Falls are a major health concern for older people. The number of fall-related deaths increased significantly in recent years, of which around 80% of the involved persons are age 65 or older. Falls can result in physical and psychological trauma, especially for the elderly. To improve the quality of life of our seniors this project presents the development of a fall-detection wearable device. The main aim of this project is to showcase a working demo of an edge AI device that uses a Transformer-based model.
What is a Transformer Model?
A Transformer is a deep learning model that adopts the mechanism of self-attention, differentially weighting the significance of each part of the input data. Self-attention, sometimes called intra-attention is an attention mechanism relating different positions of a single sequence to compute a representation of the sequence. Like recurrent neural networks (RNNs), transformers are designed to process sequential input data with applications for tasks such as translation and text summarization. However, unlike RNNs, transformers process the entire input all at once. ChatGPT, a large language model, also uses Transformer blocks in its architecture. In this project, the Transformer model is applied to time-series data instead of natural language.
Hardware Selection
This project requires a low-powered yet capable MCU to run a Transformer model with a reasonable inferencing rate. The Arduino Giga R1 is a good fit for our purpose since it has a powerful MCU with plenty of memory. Also, we will be using the SeeedStudio Grove 3-axis accelerometer (ADXL345) and a proto-board shield to connect the accelerometer firmly to the development board.
Development Environment
We will be using Edge Impulse Studio for model creation and training. You'll need to sign up for a free account at https://studio.edgeimpulse.com and create a project to get started.
Training Dataset
Collecting data for different kinds of activities of daily living (ADL) and falls is a time-consuming and laborious task. It needs many people from different age groups and requires a lot of man-hours to curate the datasets. Fortunately, there are many high-quality public datasets available for similar kinds of data. We have used the SisFall: A Fall and Movement Dataset, which is a dataset of falls and ADL acquired with an accelerometer. The dataset contains 19 types of ADLs and 15 types of falls. It includes acceleration and rotation data from 38 volunteers divided into two groups: 23 adults between 19 and 30 years old, and 15 elderly people between 60 and 75 years old. Data was acquired with three sensors (2 accelerometers and 1 gyroscope) at a frequency sample of 200 Hz. For this project, We are using acceleration data from one of the sensors. Also, I am using the same accelerometer (ADXL345) with the same configuration which was used for data collection. The datasets are available in the raw format and can be downloaded from the link given in the paper below.
We need to create a new project to upload data to Edge Impulse Studio.
Also, we need the API and HMAC keys for the Edge Impulse Studio project to generate signatures for the data acquisition format.
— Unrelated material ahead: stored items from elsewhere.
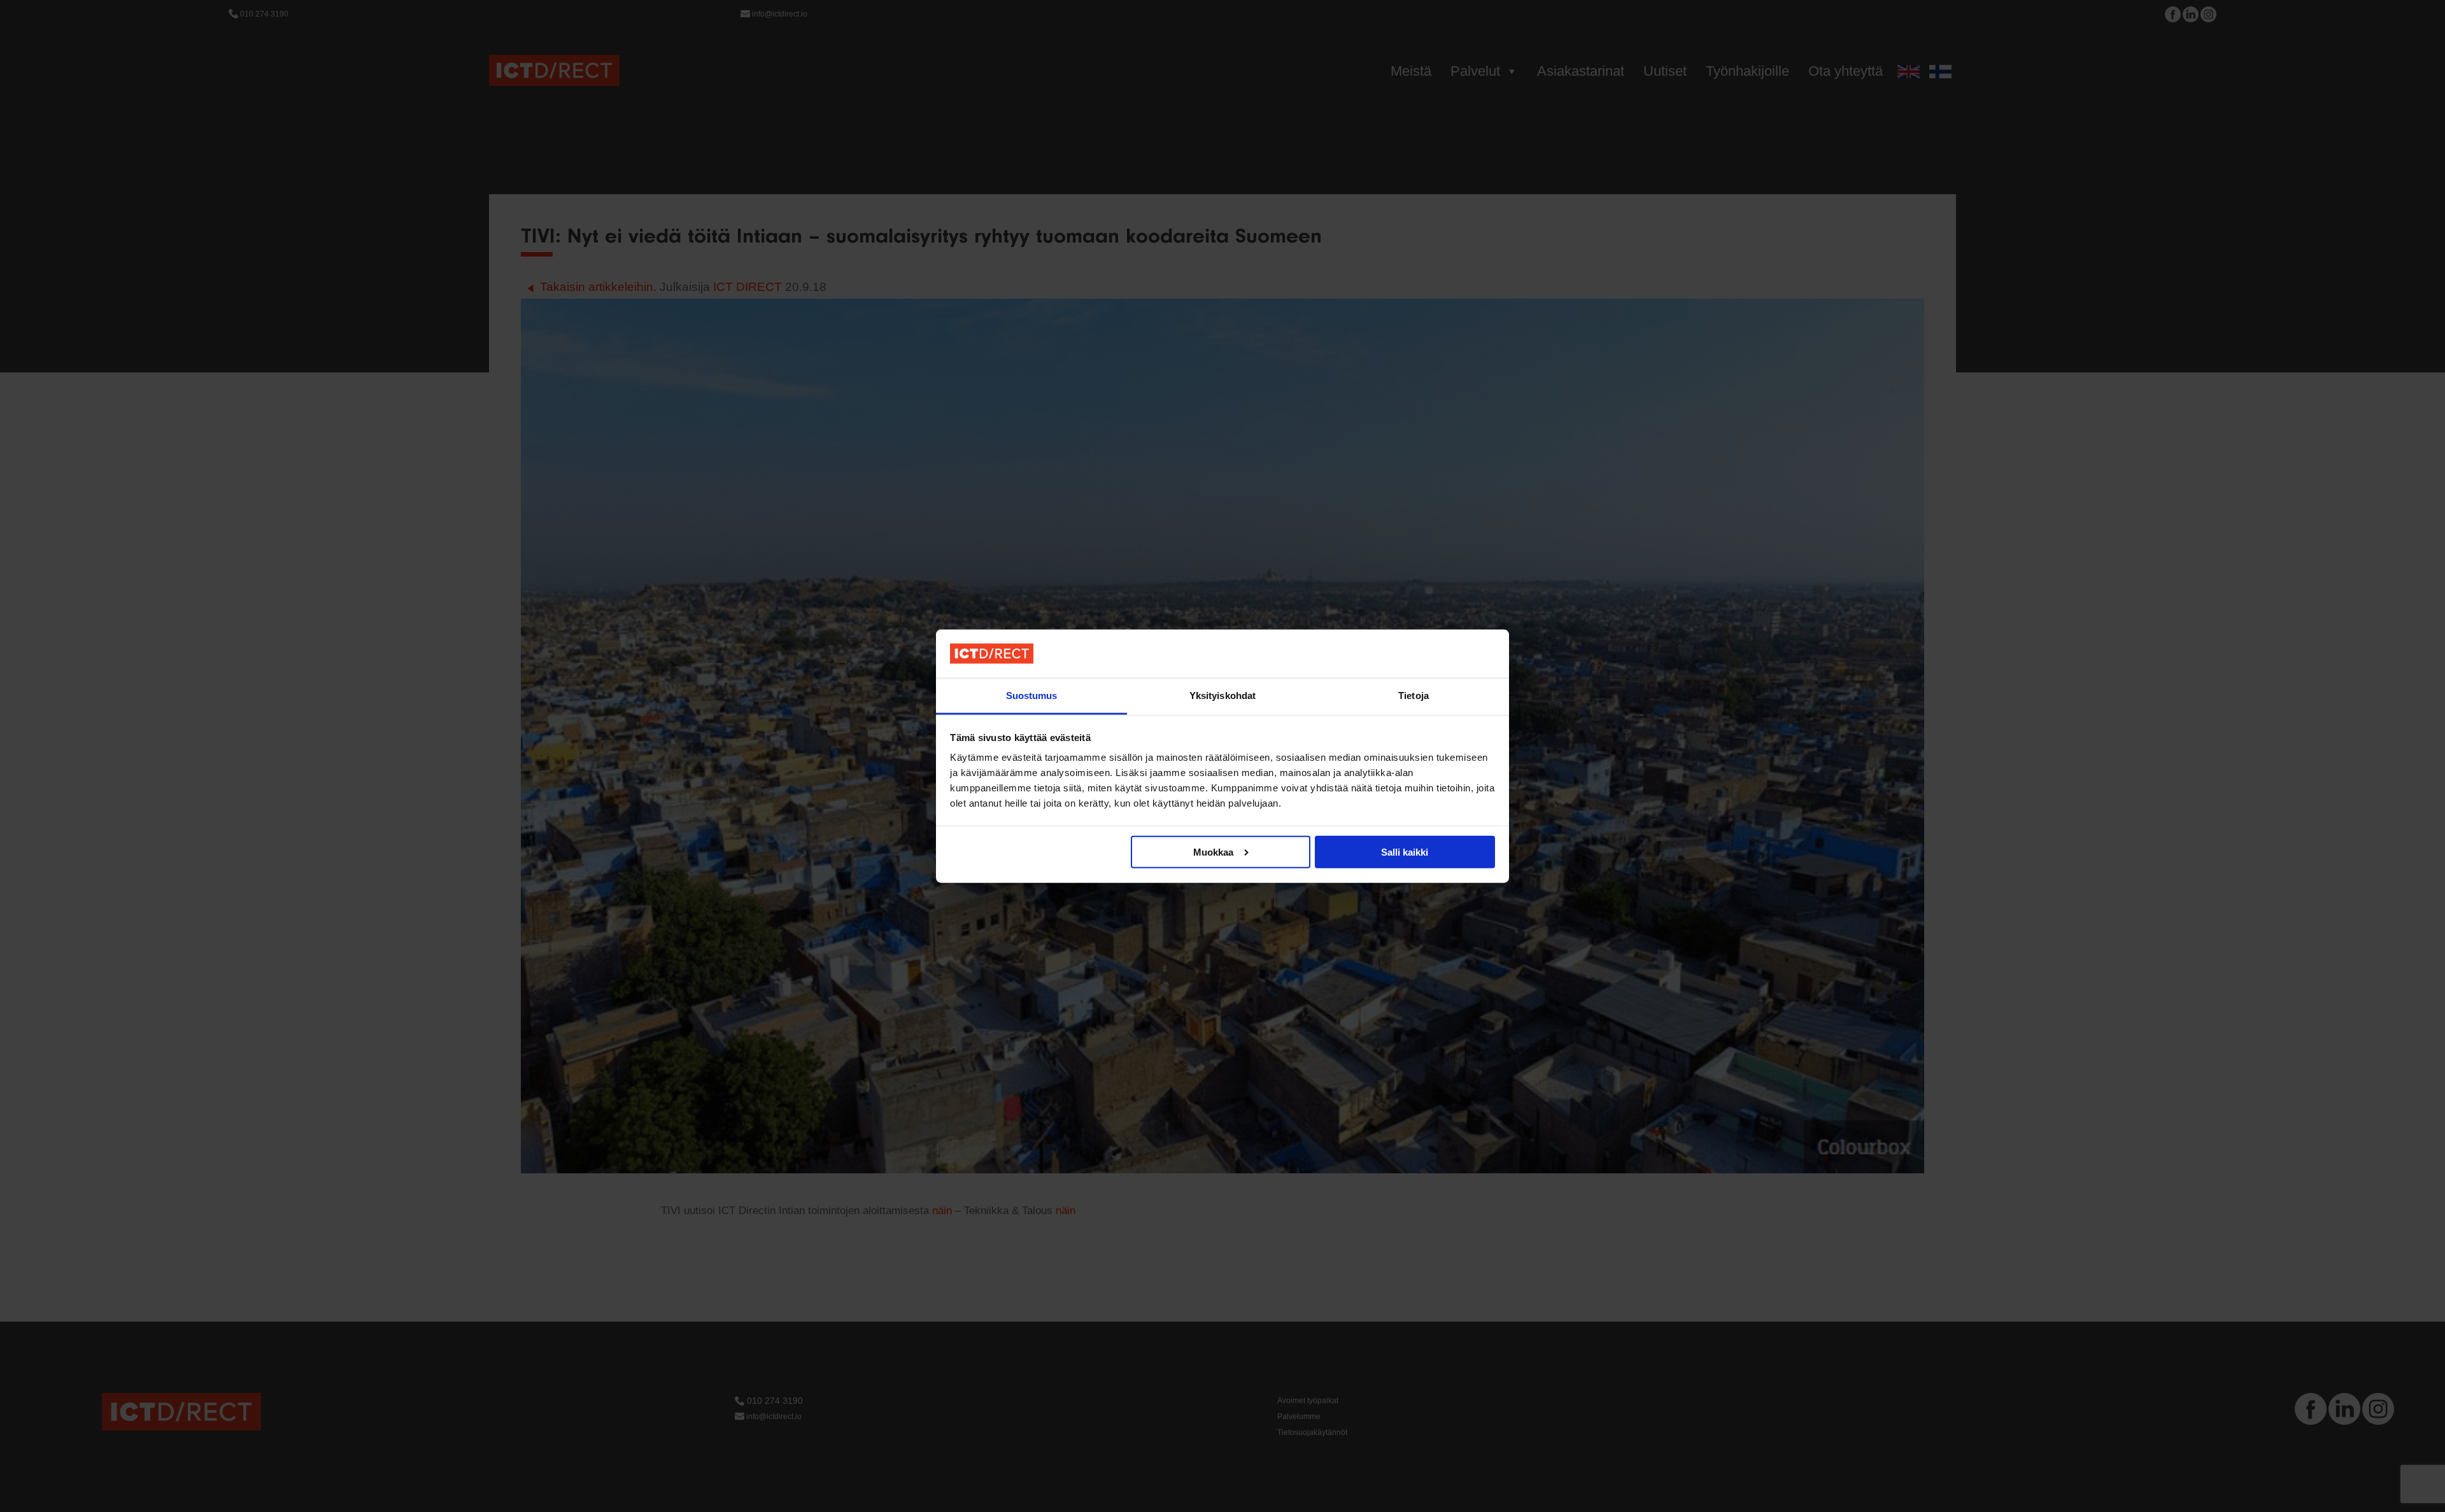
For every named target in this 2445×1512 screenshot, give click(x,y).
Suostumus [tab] (1032, 695)
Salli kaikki (1404, 851)
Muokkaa (1213, 851)
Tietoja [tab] (1413, 695)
We can copy the keys from the Dashboard > Keys [tab] in the Edge Impulse Studio dashboard.
The accelerometer data is divided into two classes, ADL and FALL, and are converted to m/s^2 before uploading to the Edge Impulse Studio. Below is the Python script that converts the raw accelerometer data into the data acquisition JSON format required by the Edge Impulse Studio.
python
import json
import time, hmac, hashlib
import glob
import os
import time
HMAC_KEY = "<hmac_key>"
# Empty signature (all zeros). HS256 gives 32 byte signature, and we encode in hex, so we need 64 characters here
emptySignature = ''.join(['0'] * 64)
def get_x_filename(filename):
m_codes = ['D01', 'D02', 'D03', 'D04', 'D05', 'D06', 'D07', 'D08', 'D09', 'D10', 'D11', 'D12', 'D13', 'D14', 'D15', 'D16', 'D17', 'D18', 'D19']
f_codes = ['F01', 'F02', 'F03', 'F04', 'F05', 'F06', 'F07', 'F08', 'F09', 'F10', 'F11', 'F12', 'F13', 'F14', 'F15']
code = filename.split('_')[0]
label = ''
if code in m_codes:
label = 'ADL'
if code in f_codes:
label = 'FALL'
if label == '':
raise Exception('label not found')
x_filename = './data/{}.{}.json'.format(label, os.path.splitext(filename)[0])
return x_filename
if __name__ == "__main__":
files = glob.glob("../SisFall_dataset/*/*.txt")
CONVERT_G_TO_MS2 = 9.80665
for index, path in enumerate(files):
filename = os.path.basename(path)
values = []
with open(path) as infile:
line_num = 0
for line in infile:
line = line.strip()
if line and (line_num % 4 == 0):
row = line.replace(" ", "")
cols = row.split(',')
ax = ((2 * 16) / (2 ** 13)) * float(cols[0]) * CONVERT_G_TO_MS2
ay = ((2 * 16) / (2 ** 13)) * float(cols[1]) * CONVERT_G_TO_MS2
az = ((2 * 16) / (2 ** 13)) * float(cols[2]) * CONVERT_G_TO_MS2
values.append([ax, ay, az])
line_num += 1
if (len(values) == 0):
continue
data = {
"protected": {
"ver": "v1",
"alg": "HS256",
"iat": time.time() # epoch time, seconds since 1970
},
"signature": emptySignature,
"payload": {
"device_name": "aa:bb:ee:ee:cc:ff",
"device_type": "generic",
"interval_ms": 20, # 50 Hz
"sensors": [
{ "name": "accX", "units": "m/s2" },
{ "name": "accY", "units": "m/s2" },
{ "name": "accZ", "units": "m/s2" }
],
"values": values
}
}
# encode in JSON
encoded = json.dumps(data)
# sign message
signature = hmac.new(bytes(HMAC_KEY, 'utf-8'), msg = encoded.encode('utf-8'), digestmod = hashlib.sha256).hexdigest()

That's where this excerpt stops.